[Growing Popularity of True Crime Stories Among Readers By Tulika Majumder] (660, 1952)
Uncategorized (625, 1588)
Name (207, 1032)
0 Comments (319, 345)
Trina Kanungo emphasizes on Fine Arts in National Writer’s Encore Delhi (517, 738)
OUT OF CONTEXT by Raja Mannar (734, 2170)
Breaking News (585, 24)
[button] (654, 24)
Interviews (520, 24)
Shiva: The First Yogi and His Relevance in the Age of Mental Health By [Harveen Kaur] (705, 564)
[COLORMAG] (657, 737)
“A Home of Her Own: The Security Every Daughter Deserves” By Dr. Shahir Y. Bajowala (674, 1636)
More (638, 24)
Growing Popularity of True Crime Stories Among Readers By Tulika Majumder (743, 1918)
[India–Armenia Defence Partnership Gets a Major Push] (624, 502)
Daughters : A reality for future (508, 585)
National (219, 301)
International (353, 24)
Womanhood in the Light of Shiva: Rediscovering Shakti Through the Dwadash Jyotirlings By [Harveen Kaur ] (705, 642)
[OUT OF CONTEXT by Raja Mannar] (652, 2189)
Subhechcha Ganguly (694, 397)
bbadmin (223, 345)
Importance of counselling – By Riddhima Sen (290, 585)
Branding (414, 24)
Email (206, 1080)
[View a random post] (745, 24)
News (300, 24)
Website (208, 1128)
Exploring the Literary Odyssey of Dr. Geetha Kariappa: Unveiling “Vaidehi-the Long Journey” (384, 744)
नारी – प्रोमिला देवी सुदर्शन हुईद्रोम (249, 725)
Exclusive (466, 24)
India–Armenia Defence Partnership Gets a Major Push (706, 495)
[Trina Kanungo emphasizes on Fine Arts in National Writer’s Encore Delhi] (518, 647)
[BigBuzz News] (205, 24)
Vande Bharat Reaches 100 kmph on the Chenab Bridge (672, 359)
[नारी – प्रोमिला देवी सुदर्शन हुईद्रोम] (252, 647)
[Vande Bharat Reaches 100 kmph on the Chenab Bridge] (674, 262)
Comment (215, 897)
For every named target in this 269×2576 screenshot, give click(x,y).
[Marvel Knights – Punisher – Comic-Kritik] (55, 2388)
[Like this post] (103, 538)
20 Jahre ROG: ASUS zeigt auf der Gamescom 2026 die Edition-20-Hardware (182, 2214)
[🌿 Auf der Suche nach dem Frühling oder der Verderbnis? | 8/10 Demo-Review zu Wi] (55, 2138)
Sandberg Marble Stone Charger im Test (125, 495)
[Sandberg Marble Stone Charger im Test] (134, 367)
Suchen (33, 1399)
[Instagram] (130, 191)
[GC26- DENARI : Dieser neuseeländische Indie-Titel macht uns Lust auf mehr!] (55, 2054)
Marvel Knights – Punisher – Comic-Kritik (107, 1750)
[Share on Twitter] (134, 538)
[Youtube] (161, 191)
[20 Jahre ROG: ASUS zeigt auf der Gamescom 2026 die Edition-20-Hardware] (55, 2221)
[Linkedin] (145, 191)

----

Task instructions :: Please write out, exactly as they appear, the line that contains "[Share on Twitter] (134, 538)" and every line after it up to the end of the entries above, and no others.

Answer space ::
[Share on Twitter] (134, 538)
[Youtube] (161, 191)
[20 Jahre ROG: ASUS zeigt auf der Gamescom 2026 die Edition-20-Hardware] (55, 2221)
[Linkedin] (145, 191)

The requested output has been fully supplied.